Which translates into:
Going from two hour sessions to one hour sessions means that there is less time to waste, but Bubbles is fooling around and not working, thus wasting more time.
Bubbles does not like to have speech therapy during his naptime, as evidenced by him sleeping through his entire one hour appointment.
Bubbles does like the guru and guru's office full of new toys. Bubbles likes to play with all the toys. This one, that one, the other one, and on to the next one! (While mama looks on in disapproval.)
The boy is running the show!
After two sessions in which Bubbles was asked to say the words 'push' and 'put in', and repeat the sounds on about twenty cards, and I was unimpressed with the decelerations of the tempo of his therapy, we had our third session of the week.
I walked in with a sleeping Bubbles draped over my shoulder, close to tears because this time frame clearly was not going to work and I had just driven 45 minutes to illustrate that.
"Don't worry," said the guru, "Just lay him down on the couch and we can do parent ed."
I mentioned that I had found some of the $120 worth of plastic straws and whistles and horns she had asked that I purchase. Still waiting to see what I will do with $120 worth of silly straws and party blowers, but all in due time, I suppose.
I looked dubiously over at Bubbles, snoring away on the couch.
"He'll never make progress at this rate! He is being allowed to slack off!"
"You worry a lot about what Bubbles has; just let him be who he is."
"Umm, I think that yes, we worry about what could be, but you don't know what it is like to not know....having apraxia is something we can address....because we know what it is. I am just afraid he is slacking off here - you need to make your expectations clear to him so that he won't try and get out of the demands placed on him in therapy."
"I don't like to demand things from children. I coax them into success."
(aahhh...another Santa Cruz philosopher....save me now) (reactionary again)
"Well, I don't think you know who Bubbles really is. I wonder if you have been going easy on him for my benefit. I can watch him be frustrated, it's okay. He needs clear demands. He has been working with clear expectations - he has been working with ABA and I really don't want to see regression in his behaviors or compliance."
This led to a forty minute parent ed session which began with, "I would never judge a parent for what you have done to help your child," and then a gentle and carefully worded, subjectively judgmental lecture about how we have 'lost time' with the 'wrong therapies' and 'could have diagnosed him earlier' and how 'Bubbles has had demands made of him that he is incapable of fulfilling', but 'not to worry because he can still learn to talk!' etc.
And I was left nearly speechless. Because it feels like, to accept the new type of speech therapy that (someday soon I hope) we will all be using with Bubbles, I am being asked to 'switch camps' and reject the form of therapy (ABA) that has actually worked with him.

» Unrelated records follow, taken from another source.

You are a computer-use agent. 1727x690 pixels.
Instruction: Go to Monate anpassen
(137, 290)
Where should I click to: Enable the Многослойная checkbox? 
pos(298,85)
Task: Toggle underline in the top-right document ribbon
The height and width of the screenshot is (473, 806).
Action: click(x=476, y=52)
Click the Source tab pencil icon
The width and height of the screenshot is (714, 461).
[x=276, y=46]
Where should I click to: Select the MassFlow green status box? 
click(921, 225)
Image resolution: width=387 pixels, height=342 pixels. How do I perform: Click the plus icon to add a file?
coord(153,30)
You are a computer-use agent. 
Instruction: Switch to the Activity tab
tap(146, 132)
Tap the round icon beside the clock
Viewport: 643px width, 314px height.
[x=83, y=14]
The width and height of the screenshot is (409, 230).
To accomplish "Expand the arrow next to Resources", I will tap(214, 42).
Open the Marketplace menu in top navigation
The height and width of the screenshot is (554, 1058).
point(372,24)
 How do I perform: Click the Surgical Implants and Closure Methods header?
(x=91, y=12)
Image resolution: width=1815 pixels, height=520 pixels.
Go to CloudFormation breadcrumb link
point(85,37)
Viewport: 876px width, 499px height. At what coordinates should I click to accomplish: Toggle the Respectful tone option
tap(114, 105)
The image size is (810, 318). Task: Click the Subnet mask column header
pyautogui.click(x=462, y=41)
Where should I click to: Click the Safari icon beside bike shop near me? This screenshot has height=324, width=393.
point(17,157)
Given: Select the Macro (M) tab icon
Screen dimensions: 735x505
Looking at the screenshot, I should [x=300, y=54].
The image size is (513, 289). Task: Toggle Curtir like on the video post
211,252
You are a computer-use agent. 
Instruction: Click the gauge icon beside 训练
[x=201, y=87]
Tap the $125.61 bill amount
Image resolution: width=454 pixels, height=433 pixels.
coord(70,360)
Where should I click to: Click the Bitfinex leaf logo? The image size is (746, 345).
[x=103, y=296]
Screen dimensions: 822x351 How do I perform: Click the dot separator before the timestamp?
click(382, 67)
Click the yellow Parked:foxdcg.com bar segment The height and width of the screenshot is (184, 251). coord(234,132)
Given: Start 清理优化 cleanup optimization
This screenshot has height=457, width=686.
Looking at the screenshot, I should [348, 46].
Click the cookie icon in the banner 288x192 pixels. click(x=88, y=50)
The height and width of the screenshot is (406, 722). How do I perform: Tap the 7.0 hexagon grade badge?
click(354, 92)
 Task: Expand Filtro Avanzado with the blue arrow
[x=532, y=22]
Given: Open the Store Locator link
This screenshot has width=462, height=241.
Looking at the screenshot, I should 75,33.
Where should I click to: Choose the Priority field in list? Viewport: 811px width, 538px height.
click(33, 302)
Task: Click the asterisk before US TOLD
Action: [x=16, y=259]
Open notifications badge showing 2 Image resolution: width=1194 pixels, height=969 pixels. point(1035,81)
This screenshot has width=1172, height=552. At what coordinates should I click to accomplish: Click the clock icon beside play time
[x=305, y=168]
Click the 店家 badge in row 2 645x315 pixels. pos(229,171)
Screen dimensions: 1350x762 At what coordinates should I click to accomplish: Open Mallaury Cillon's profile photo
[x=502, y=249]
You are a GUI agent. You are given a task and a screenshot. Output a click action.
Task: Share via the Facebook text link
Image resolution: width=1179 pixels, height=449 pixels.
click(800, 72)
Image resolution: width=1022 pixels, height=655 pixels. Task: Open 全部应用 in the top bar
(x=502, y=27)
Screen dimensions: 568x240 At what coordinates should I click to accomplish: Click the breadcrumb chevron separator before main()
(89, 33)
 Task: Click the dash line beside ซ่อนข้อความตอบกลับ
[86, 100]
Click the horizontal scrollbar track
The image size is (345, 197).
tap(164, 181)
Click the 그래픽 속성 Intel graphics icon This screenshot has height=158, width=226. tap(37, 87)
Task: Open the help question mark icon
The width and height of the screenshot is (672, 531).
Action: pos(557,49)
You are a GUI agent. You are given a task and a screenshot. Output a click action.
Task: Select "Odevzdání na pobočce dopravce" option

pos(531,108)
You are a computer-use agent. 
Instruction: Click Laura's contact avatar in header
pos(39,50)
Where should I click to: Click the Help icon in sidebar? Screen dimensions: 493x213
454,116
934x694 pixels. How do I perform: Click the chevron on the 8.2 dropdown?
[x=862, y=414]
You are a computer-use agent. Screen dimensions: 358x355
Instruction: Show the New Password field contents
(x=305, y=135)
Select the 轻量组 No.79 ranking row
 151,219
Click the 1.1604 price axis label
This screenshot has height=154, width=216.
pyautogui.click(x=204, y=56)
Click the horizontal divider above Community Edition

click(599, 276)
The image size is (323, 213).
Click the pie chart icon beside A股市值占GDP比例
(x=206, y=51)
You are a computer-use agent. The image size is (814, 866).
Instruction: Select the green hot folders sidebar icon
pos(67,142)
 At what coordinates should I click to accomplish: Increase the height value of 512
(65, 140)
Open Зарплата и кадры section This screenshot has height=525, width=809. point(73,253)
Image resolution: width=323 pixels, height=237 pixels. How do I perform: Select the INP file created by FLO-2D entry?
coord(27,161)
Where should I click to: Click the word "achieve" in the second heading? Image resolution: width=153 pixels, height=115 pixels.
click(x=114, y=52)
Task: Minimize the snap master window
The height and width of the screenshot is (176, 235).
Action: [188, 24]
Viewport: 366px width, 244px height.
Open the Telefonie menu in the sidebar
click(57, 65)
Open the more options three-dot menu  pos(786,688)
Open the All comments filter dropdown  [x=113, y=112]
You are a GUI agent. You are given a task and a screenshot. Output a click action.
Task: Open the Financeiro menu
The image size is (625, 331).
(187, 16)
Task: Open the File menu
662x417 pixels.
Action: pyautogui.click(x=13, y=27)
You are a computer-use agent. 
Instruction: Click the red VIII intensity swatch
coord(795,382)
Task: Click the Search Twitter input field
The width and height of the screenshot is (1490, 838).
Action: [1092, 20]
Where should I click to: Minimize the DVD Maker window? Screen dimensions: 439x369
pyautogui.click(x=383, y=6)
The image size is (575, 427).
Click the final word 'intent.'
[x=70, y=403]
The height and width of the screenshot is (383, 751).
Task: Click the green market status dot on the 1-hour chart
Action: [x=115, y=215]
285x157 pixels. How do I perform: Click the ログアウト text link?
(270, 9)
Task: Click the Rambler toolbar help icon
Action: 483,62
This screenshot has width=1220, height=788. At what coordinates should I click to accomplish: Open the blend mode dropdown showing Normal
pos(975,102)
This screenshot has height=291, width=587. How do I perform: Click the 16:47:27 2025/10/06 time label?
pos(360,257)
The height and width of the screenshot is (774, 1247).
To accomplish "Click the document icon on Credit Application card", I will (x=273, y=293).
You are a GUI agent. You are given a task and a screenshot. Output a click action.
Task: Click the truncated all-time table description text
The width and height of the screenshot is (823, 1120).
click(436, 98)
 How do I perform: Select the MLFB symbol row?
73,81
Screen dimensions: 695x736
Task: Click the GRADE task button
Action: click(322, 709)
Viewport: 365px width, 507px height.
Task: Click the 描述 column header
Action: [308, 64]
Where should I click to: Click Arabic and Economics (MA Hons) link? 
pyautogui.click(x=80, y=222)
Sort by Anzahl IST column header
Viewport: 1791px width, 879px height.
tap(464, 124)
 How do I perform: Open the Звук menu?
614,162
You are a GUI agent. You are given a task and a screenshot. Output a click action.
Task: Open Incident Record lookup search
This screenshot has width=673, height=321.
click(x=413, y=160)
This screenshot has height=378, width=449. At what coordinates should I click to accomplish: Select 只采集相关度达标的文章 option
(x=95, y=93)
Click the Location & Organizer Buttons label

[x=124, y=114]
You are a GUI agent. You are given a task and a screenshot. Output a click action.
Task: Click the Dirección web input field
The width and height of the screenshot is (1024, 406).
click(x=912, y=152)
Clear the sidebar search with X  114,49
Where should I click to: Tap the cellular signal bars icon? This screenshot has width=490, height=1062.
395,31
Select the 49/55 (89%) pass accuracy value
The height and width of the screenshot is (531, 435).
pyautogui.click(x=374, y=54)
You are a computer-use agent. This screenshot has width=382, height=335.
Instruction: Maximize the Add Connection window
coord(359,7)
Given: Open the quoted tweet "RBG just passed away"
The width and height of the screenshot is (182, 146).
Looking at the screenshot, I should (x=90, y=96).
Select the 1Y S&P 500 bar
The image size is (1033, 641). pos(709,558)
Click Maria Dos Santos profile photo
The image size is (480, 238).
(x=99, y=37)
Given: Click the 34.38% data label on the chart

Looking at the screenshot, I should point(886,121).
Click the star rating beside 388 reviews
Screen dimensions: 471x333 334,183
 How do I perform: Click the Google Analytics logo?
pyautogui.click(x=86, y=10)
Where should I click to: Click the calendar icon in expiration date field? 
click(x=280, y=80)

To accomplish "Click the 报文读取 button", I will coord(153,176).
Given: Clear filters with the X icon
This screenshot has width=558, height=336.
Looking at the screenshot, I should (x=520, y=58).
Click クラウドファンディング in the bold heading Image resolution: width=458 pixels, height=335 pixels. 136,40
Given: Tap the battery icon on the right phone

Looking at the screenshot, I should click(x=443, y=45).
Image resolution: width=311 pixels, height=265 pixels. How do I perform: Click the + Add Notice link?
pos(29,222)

That was my 'parent ed' session.
Get on board.
Why can there not be a happy little bridge to cross from one to the other? Why does one have to become 'wrong' for the other one to be 'right' for him now?
And how do you get on board with something you don't yet trust? How do you trust something that has not yet shown you any results?
I am not a 'blind faith' sort of person.
I know it has only been one week. I know that, and this is what I keep telling myself.
But - waaaaaaaahhhhhhhh - I miss our ABA/ECI people already. Bubbles got to see SuperECI yesterday, and he didn't stop talking for nearly two hours after his session. Sadly, he only has one more with her.
Truthfully, I hope that my post on this subject in two more weeks will be more positive.
(See? That right there? Proves I am capable of optimism!)